- _EXTRAIT PRÉSENTÉ_

+++++

S'ouvre alors la possibilité de penser, au delà de l'opposition frontale 
entre libéralisme(s) et antilibéralisme, peut-être un postlibéralisme 
qui, sans revenir sur les principes de libertés individuelles, rompe 
avec les postulats du libéralisme économique dans sa forme aujourd'hui 
dominante, et dont on voit bien qu'elle est gouvernée par des 
contradictions internes fortes qui ne peuvent aboutir qu'à des 
situations de crise et d'inégalités flagrantes (la liberté des uns 
s'obtenant au détriment de celle des autres). Il me semble qu'il s'agit 
là d'un enjeu majeur pour la pensée et l'action politiques 
contemporaines. Donc, le PP devrait se demander sérieusement comment il 
se positionne par rapport à ces différents auteurs et courants.


Notons enfin qu'il existe un « néolibéralisme » ou « ultralibéralisme », 
formules désignant généralement l'idéologie des tenants d'un libéralisme 
économique radical, et donc favorables à une dérégulation massive du 
marché, un recul de l'État (diminution voire disparition des services 
publics, des charges salariales, de l'imposition...), une concurrence 
« libre et non faussée »... Je ne crois pas avoir à montrer quels 
écueils présente cette idéologie qui, depuis trente ans au bas mot, 
domine le monde occidental, et particulièrement depuis la chute du mur, 
gouverne l'ensemble de notre monde. Depuis l'invention du libéralisme, 
de nombreux théoriciens dans des domaines très variés (philosophie, 
politique, économie, sociologie, psychologie, psychanalyse...) ont 
montré que la conception libérale de l'individu et de la liberté sont 
largement erronées, et ont donc à être corrigées. Je propose que le PP 
s'engage dans cette voie, sa position dégagée des idéologies politiques 
traditionnelles lui permettant singulièrement de le faire. Il y a là une 
voie royale pour devenir la force politique qui inventera le monde de 
demain.

+++++

- _ÉNONCÉ_
Recopiez le texte sur le libéralisme en commençant à "S'ouvre alors la" et en finissant à "auteurs et courants.", mais changez "postlibéralisme" en "libéralisme renouvelé". Vous n'avez pas besoin de la liste ci-dessous.

- _DONNÉES FOURNIES_
+++++

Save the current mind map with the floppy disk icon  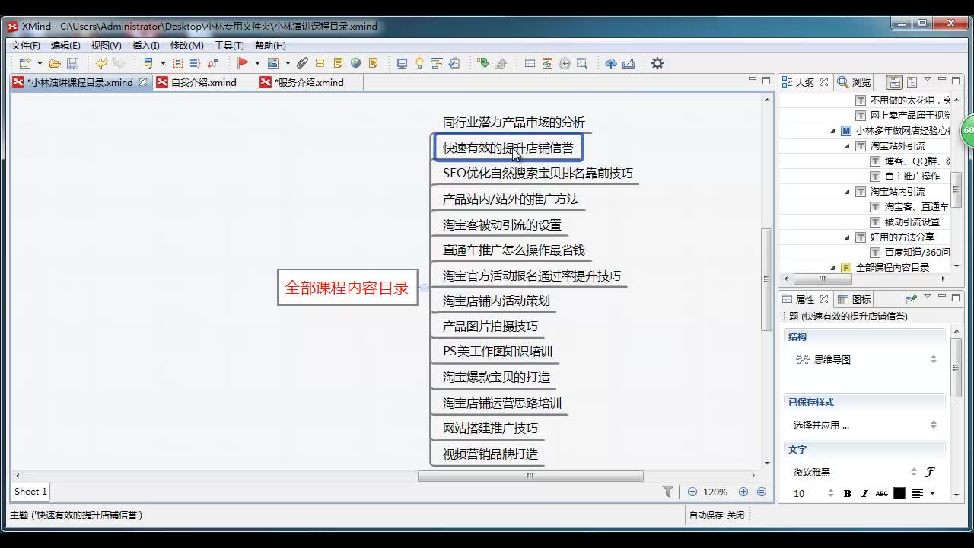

+++++

- _RÉPONSE_
S'ouvre alors la possibilité de penser, au delà de l'opposition frontale 
entre libéralisme(s) et antilibéralisme, peut-être un libéralisme renouvelé 
qui, sans revenir sur les principes de libertés individuelles, rompe 
avec les postulats du libéralisme économique dans sa forme aujourd'hui 
dominante, et dont on voit bien qu'elle est gouvernée par des 
contradictions internes fortes qui ne peuvent aboutir qu'à des 
situations de crise et d'inégalités flagrantes (la liberté des uns 
s'obtenant au détriment de celle des autres). Il me semble qu'il s'agit 
là d'un enjeu majeur pour la pensée et l'action politiques 
contemporaines. Donc, le PP devrait se demander sérieusement comment il 
se positionne par rapport à ces différents auteurs et courants.